→ **What this task involves**: Leave out every picture and set down, exactly, the lines below from the one holding "402x213 pixels. At" up to and including the one holding "Open the Kayıt".
===== Records shown
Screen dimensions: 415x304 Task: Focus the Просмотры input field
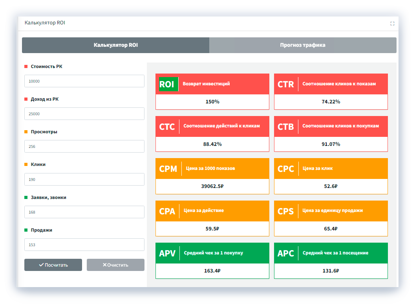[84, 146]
==========
===== Records shown
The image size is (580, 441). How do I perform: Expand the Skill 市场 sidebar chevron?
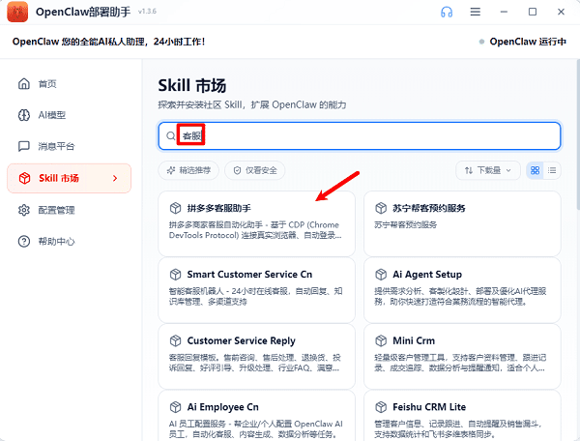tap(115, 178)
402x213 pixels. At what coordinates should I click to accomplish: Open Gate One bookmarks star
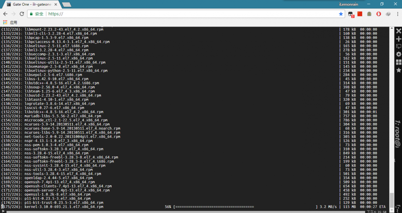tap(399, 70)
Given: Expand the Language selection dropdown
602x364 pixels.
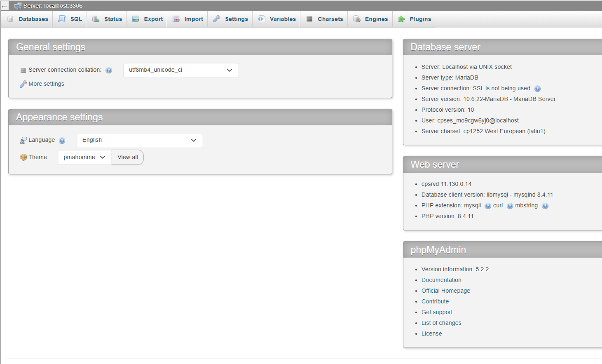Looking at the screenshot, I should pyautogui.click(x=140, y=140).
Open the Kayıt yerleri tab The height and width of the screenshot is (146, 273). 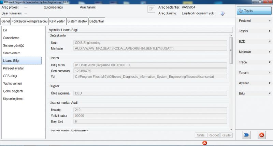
==========
===== Records shown
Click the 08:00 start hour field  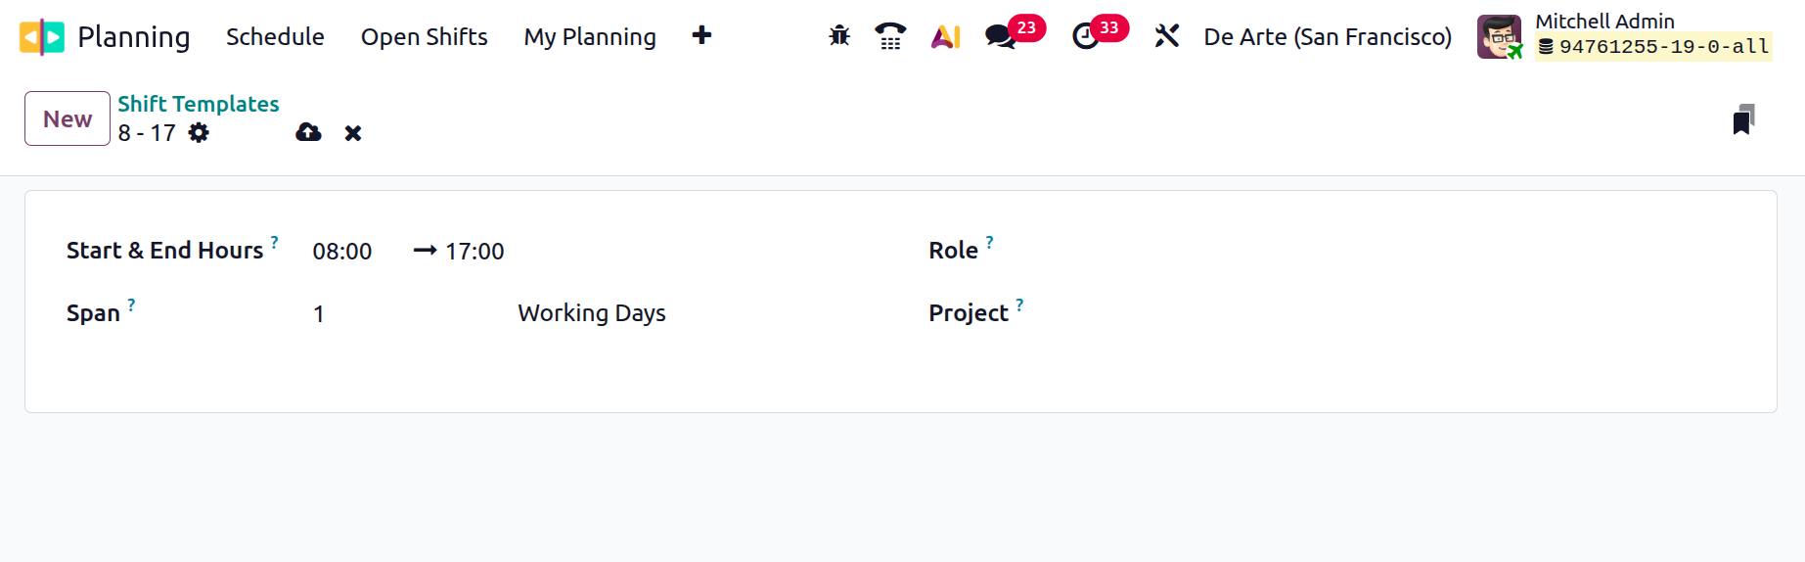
==========
→ **Problem solution**:
402x213 pixels. At what coordinates should I click to accomplish: Open Gate One bookmarks star
tap(399, 70)
Given: Expand the Language selection dropdown
602x364 pixels.
Looking at the screenshot, I should pyautogui.click(x=140, y=140).
Open the Kayıt yerleri tab The height and width of the screenshot is (146, 273). 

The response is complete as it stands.